The Comments section below rail stories in the Star-Advertiser supports this axiom. It attracts rail opponents like ants to a picnic or, judging from many of their anonymous comments, flies to a sewer.
Well-constructed, articulate letters supportive of Honolulu rail stand apart from anti-rail op-ed pieces and letters for both their civility and depth. A good contrast can be seen between a letter in today’s paper (see LTE Forum, below) and the Gang of Four’s (aka Cliff Slater’s) op-ed piece last Sunday (subscription required for both).
Here’s a summary of the Gang’s main points on 1/8:
• The piece disagrees with the newspaper’s coverage of the FTA’s December 30th authorization for the city to enter into Final Design. It says Congress hasn’t appropriated any of the $1.55 billion in federal funds for the Honolulu project. Call it quibbling. (Jan. 12th Update: Rail official refutes Gang's allegation.)
• The commentary says the FTA has “firmly rejected” several project financial plans. Call it not true; here’s what the FTA wrote: “Regarding the Financial Capacity Assessment, FTA notes that the financial plan HART submitted is sufficient to advance the project into final design (emphasis added). However, it must be further strengthened before FTA will consider awarding (a Full Final Grant Agreement).”

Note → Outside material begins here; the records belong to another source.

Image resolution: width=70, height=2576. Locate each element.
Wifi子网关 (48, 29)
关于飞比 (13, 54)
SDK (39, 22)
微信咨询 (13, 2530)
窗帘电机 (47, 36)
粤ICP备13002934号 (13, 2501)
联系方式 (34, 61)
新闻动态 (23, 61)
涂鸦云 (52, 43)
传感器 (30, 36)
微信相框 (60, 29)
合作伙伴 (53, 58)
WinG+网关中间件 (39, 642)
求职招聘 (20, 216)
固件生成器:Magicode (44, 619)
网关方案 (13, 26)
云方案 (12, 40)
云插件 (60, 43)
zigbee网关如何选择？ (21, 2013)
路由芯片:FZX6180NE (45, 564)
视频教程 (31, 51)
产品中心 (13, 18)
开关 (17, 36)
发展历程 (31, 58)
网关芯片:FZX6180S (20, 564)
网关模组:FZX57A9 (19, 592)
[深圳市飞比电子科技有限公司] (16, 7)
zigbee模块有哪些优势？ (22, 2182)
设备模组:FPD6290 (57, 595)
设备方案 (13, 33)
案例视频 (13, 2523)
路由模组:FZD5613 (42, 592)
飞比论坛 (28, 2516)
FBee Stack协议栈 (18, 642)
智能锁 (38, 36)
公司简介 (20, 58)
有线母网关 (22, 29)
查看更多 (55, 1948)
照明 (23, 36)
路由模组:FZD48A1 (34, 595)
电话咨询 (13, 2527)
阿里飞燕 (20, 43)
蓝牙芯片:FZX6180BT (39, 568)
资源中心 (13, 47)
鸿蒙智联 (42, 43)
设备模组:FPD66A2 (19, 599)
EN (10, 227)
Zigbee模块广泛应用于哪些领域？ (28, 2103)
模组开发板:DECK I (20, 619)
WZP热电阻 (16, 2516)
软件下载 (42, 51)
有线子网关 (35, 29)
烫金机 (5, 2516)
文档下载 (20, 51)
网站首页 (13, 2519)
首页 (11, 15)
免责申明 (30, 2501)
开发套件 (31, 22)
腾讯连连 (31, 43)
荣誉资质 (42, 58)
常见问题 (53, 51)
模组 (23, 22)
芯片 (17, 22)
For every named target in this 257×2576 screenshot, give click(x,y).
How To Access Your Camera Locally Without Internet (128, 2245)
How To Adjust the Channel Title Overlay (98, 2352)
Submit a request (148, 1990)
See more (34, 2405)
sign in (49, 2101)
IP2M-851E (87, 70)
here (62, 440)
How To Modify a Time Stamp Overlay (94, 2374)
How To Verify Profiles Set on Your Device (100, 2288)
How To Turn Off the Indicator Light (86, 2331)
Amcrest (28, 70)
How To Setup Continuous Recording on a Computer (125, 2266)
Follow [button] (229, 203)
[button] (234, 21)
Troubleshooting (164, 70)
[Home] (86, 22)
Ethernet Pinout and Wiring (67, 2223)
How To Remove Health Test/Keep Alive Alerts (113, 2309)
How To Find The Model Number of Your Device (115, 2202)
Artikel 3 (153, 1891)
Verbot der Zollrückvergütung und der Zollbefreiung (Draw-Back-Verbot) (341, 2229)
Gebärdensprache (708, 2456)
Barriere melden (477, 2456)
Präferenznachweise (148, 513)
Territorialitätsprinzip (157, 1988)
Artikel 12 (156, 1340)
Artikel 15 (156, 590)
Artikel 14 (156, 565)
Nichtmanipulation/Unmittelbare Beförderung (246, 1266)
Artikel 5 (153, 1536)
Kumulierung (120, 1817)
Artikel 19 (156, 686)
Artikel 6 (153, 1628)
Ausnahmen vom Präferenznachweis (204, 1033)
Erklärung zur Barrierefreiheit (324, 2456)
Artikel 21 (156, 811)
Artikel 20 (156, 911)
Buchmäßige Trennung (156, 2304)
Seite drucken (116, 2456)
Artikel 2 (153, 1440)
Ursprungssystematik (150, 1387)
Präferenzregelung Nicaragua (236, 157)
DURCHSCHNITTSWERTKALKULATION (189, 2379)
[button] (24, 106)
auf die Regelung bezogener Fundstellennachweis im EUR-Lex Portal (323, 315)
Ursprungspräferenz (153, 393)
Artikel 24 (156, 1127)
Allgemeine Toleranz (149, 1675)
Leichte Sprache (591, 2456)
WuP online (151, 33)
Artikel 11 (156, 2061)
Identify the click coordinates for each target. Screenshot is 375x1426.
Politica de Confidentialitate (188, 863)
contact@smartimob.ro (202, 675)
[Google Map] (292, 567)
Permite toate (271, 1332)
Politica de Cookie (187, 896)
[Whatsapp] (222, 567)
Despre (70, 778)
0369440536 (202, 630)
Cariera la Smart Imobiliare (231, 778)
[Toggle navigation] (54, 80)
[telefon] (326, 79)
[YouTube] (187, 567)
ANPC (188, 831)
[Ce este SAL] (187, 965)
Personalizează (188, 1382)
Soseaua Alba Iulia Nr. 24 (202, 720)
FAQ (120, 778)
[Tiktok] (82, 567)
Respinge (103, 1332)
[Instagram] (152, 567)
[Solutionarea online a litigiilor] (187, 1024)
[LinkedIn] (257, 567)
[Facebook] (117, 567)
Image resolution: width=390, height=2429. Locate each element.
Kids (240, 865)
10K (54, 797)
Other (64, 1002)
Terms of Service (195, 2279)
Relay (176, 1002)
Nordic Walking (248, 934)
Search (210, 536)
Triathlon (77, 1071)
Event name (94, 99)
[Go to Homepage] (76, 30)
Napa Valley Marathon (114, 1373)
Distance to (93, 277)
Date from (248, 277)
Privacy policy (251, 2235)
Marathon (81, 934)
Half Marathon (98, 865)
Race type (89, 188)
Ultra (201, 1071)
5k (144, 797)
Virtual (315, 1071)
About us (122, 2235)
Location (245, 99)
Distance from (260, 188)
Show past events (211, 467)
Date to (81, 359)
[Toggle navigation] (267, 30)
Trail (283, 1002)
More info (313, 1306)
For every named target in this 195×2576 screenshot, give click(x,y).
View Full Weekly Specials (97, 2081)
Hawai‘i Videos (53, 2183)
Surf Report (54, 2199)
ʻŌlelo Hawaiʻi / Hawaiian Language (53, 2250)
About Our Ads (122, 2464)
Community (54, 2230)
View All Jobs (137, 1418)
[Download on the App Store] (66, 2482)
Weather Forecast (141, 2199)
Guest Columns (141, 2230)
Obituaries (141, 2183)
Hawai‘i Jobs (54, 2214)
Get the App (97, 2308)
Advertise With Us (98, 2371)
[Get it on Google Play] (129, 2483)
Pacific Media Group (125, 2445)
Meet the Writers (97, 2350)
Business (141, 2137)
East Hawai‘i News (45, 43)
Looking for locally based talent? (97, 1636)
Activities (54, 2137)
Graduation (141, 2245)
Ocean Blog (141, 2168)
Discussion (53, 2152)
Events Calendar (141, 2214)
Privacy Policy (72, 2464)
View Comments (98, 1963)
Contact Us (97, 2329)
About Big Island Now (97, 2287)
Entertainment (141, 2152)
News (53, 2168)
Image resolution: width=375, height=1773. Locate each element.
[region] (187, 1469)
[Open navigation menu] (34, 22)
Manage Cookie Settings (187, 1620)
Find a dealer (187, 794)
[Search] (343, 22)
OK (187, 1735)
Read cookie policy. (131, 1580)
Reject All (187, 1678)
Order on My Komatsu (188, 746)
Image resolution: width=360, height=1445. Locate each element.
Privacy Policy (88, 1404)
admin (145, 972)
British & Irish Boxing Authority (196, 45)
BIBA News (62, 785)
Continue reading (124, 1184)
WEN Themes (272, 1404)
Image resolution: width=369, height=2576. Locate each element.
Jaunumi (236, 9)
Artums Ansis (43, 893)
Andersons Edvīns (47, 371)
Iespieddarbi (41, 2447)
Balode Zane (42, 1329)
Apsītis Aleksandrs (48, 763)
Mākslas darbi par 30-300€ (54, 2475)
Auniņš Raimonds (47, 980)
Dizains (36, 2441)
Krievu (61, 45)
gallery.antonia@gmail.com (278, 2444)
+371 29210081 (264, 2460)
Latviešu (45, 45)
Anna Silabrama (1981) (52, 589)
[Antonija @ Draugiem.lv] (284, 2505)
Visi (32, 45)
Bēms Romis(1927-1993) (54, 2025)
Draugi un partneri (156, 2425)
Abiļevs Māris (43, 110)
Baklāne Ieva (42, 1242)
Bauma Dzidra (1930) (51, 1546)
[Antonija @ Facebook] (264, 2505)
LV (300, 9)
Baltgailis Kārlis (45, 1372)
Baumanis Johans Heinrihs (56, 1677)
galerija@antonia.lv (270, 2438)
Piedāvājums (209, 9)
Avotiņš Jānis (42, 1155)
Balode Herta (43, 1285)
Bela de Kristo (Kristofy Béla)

• The piece “doubts” HART can justify its several assumptions about future financial considerations. Call it standard anti-rail skepticism.
• The Gang cites other city financial obligations beyond rail and says paying for rail might exceed the city’s capabilities. Call it wishful thinking.
• Finally, the commentary once again scrambles facts in suggesting the city duped residents by promising rail would reduce traffic congestion below current levels. Call it dishonest – and we have in numerous posts. See our “aggregation” site below the Mr. Cliff Slater (and Friends) heading.
Oahu rail system is long overdue (Star-Advertiser, 1/11)
The letter is a straight-forward, thoughtful assessment of the rail project and one reason it’s being built – as an alternative to continued reliance on cars and what fuels them and the congestion they cause. The writer sums up the opposition neatly from his perspective; he uses common sense and doesn’t quibble about the present or past, doesn’t misstate the truth and doesn’t obfuscate the issues.
And since the writer lives in Kailua on the opposite side of the mountain from the rail system, his pro-rail letter reflects an attitude that what benefits others along the route benefits everyone on the island. It’s called “community” – an appreciation missing in most anti-rail commentaries, along with their answer to the question, “If not rail, what?”
The letters column has two other rail-related letters – both reacting to Bette Midler's anti-rail letter printed on Sunday. One asks, "Does Bette Midler think that the high-rise monstrosities that line our coastline, and are now the view, are better than a 20-foot-high rail?" Our sentiments exactly.